The whole listing must be returned exactly, with no line missing.

Task input:

################

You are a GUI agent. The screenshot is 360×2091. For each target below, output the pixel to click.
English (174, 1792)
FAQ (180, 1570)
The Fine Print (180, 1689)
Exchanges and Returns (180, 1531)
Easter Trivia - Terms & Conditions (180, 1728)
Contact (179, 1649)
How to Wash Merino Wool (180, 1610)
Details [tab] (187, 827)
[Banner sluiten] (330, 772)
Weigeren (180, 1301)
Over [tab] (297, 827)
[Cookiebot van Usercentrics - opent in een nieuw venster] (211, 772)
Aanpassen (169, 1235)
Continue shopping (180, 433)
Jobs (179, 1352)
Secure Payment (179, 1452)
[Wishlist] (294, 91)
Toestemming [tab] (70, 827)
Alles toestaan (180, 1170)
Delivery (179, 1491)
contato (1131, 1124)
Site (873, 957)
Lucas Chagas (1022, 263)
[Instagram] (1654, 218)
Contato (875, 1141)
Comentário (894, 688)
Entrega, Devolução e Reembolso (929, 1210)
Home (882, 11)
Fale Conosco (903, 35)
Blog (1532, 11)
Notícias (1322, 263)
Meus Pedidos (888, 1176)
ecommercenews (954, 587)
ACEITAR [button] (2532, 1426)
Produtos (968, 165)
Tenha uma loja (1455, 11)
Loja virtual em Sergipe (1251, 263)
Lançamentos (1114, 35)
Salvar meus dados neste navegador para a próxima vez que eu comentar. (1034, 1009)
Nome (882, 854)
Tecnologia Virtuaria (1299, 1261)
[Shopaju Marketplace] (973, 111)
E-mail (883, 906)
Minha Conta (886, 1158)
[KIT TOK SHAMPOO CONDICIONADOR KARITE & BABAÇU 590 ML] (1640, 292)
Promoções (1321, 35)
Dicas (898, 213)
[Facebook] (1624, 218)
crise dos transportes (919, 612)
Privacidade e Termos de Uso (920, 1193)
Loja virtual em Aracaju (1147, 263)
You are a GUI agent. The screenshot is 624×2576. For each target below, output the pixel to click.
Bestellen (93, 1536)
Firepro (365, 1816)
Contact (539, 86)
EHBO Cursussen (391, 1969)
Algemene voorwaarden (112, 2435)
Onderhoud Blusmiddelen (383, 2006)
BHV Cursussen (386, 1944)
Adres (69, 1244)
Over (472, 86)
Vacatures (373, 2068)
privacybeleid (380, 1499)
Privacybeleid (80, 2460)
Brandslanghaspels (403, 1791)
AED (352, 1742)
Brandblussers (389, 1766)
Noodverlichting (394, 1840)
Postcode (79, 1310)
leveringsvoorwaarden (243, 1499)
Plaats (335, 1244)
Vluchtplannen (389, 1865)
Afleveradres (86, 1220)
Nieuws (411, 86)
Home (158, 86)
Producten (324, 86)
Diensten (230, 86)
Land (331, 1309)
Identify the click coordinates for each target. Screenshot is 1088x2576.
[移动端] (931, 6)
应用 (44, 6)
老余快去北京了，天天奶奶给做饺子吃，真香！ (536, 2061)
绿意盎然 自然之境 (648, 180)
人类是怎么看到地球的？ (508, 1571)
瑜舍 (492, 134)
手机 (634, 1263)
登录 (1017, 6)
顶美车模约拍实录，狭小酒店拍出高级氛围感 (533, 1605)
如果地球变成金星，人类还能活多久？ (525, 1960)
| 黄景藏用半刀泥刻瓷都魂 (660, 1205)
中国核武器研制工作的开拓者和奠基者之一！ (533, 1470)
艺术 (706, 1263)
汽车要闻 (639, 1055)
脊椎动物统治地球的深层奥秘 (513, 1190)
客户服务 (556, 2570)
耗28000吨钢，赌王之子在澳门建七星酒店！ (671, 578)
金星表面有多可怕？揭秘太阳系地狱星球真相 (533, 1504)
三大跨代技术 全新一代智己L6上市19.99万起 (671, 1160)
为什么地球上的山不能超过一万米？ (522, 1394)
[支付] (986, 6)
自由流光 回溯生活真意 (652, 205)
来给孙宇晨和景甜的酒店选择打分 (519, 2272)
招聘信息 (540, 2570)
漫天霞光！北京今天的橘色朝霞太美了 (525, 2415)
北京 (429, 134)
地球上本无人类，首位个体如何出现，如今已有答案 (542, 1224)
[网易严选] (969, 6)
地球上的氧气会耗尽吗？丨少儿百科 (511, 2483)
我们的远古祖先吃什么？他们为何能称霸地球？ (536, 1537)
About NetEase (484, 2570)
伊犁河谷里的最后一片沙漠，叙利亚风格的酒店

################

Response to this exercise:
You are a GUI agent. The screenshot is 360×2091. For each target below, output the pixel to click.
English (174, 1792)
FAQ (180, 1570)
The Fine Print (180, 1689)
Exchanges and Returns (180, 1531)
Easter Trivia - Terms & Conditions (180, 1728)
Contact (179, 1649)
How to Wash Merino Wool (180, 1610)
Details [tab] (187, 827)
[Banner sluiten] (330, 772)
Weigeren (180, 1301)
Over [tab] (297, 827)
[Cookiebot van Usercentrics - opent in een nieuw venster] (211, 772)
Aanpassen (169, 1235)
Continue shopping (180, 433)
Jobs (179, 1352)
Secure Payment (179, 1452)
[Wishlist] (294, 91)
Toestemming [tab] (70, 827)
Alles toestaan (180, 1170)
Delivery (179, 1491)
contato (1131, 1124)
Site (873, 957)
Lucas Chagas (1022, 263)
[Instagram] (1654, 218)
Contato (875, 1141)
Comentário (894, 688)
Entrega, Devolução e Reembolso (929, 1210)
Home (882, 11)
Fale Conosco (903, 35)
Blog (1532, 11)
Notícias (1322, 263)
Meus Pedidos (888, 1176)
ecommercenews (954, 587)
ACEITAR [button] (2532, 1426)
Produtos (968, 165)
Tenha uma loja (1455, 11)
Loja virtual em Sergipe (1251, 263)
Lançamentos (1114, 35)
Salvar meus dados neste navegador para a próxima vez que eu comentar. (1034, 1009)
Nome (882, 854)
Tecnologia Virtuaria (1299, 1261)
[Shopaju Marketplace] (973, 111)
E-mail (883, 906)
Minha Conta (886, 1158)
[KIT TOK SHAMPOO CONDICIONADOR KARITE & BABAÇU 590 ML] (1640, 292)
Promoções (1321, 35)
Dicas (898, 213)
[Facebook] (1624, 218)
crise dos transportes (919, 612)
Privacidade e Termos de Uso (920, 1193)
Loja virtual em Aracaju (1147, 263)
You are a GUI agent. The screenshot is 624×2576. For each target below, output the pixel to click.
Bestellen (93, 1536)
Firepro (365, 1816)
Contact (539, 86)
EHBO Cursussen (391, 1969)
Algemene voorwaarden (112, 2435)
Onderhoud Blusmiddelen (383, 2006)
BHV Cursussen (386, 1944)
Adres (69, 1244)
Over (472, 86)
Vacatures (373, 2068)
privacybeleid (380, 1499)
Privacybeleid (80, 2460)
Brandslanghaspels (403, 1791)
AED (352, 1742)
Brandblussers (389, 1766)
Noodverlichting (394, 1840)
Postcode (79, 1310)
leveringsvoorwaarden (243, 1499)
Plaats (335, 1244)
Vluchtplannen (389, 1865)
Afleveradres (86, 1220)
Nieuws (411, 86)
Home (158, 86)
Producten (324, 86)
Diensten (230, 86)
Land (331, 1309)
Identify the click coordinates for each target. Screenshot is 1088x2576.
[移动端] (931, 6)
应用 (44, 6)
老余快去北京了，天天奶奶给做饺子吃，真香！ (536, 2061)
绿意盎然 自然之境 (648, 180)
人类是怎么看到地球的？ (508, 1571)
瑜舍 (492, 134)
手机 (634, 1263)
登录 (1017, 6)
顶美车模约拍实录，狭小酒店拍出高级氛围感 (533, 1605)
如果地球变成金星，人类还能活多久？ (525, 1960)
| 黄景藏用半刀泥刻瓷都魂 (660, 1205)
中国核武器研制工作的开拓者和奠基者之一！ (533, 1470)
艺术 (706, 1263)
汽车要闻 (639, 1055)
脊椎动物统治地球的深层奥秘 (513, 1190)
客户服务 (556, 2570)
耗28000吨钢，赌王之子在澳门建七星酒店！ (671, 578)
金星表面有多可怕？揭秘太阳系地狱星球真相 (533, 1504)
三大跨代技术 全新一代智己L6上市19.99万起 (671, 1160)
为什么地球上的山不能超过一万米？ (522, 1394)
[支付] (986, 6)
自由流光 回溯生活真意 (652, 205)
来给孙宇晨和景甜的酒店选择打分 (519, 2272)
招聘信息 (540, 2570)
漫天霞光！北京今天的橘色朝霞太美了 (525, 2415)
北京 (429, 134)
地球上本无人类，首位个体如何出现，如今已有答案 (542, 1224)
[网易严选] (969, 6)
地球上的氧气会耗尽吗？丨少儿百科 (511, 2483)
我们的远古祖先吃什么？他们为何能称霸地球？ (536, 1537)
About NetEase (484, 2570)
伊犁河谷里的最后一片沙漠，叙利亚风格的酒店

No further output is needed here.